Try it:
Where the line holding "1153x651 pixels. How" appears, start copying, and continue exactly through the last line of the listing, skipping pictures.

Working data:
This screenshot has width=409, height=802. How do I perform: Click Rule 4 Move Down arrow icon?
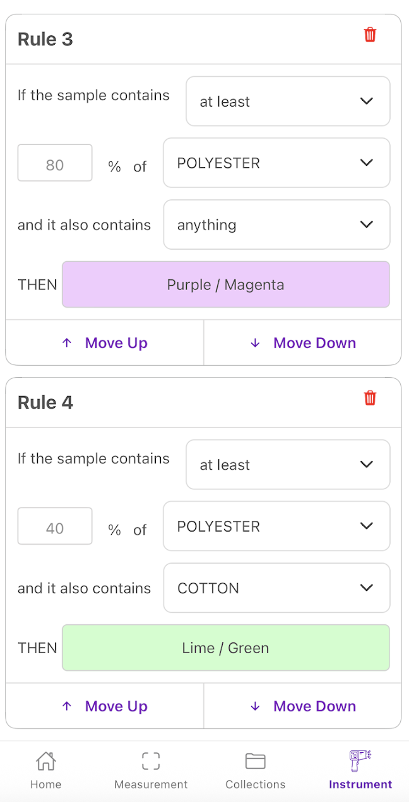coord(255,706)
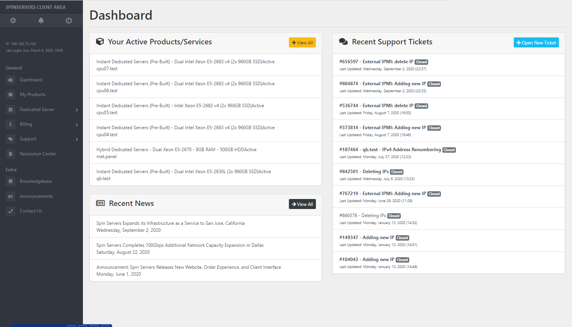Click View All for active products
Screen dimensions: 572x327
(x=302, y=43)
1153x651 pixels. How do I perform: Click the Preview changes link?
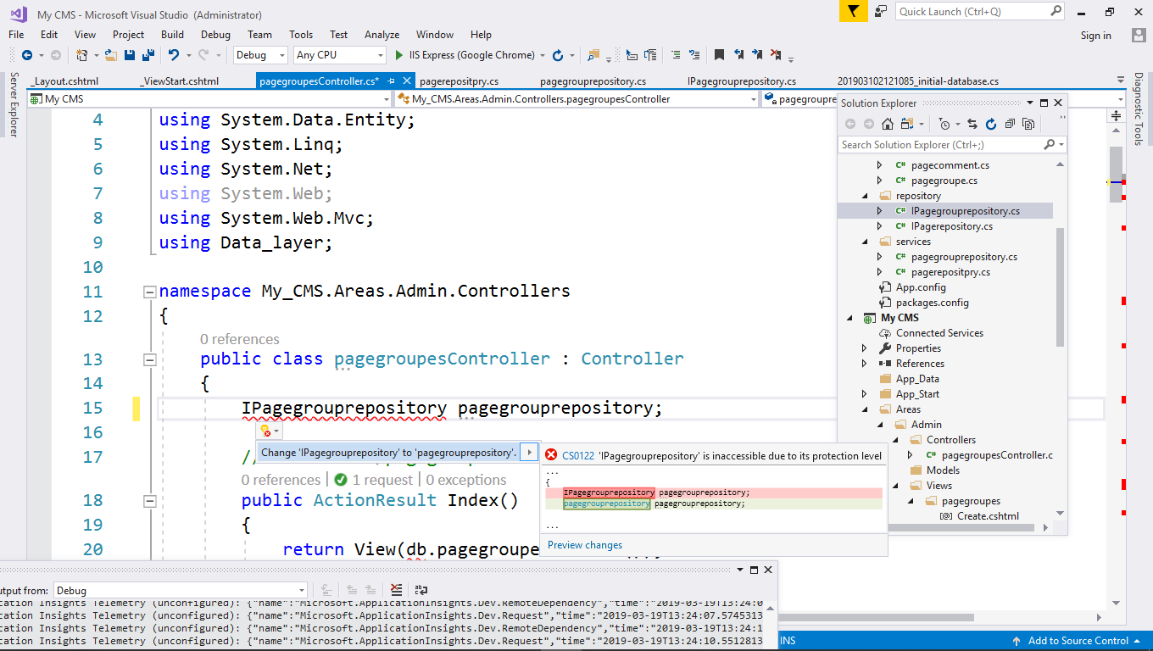pyautogui.click(x=585, y=545)
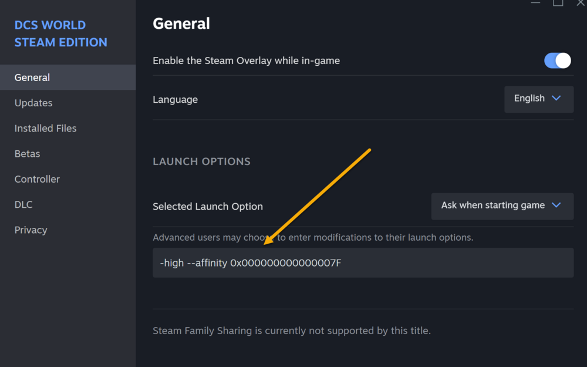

The answer:
1153x651 pixels. How do I perform: Click the Preview changes link?
pyautogui.click(x=585, y=545)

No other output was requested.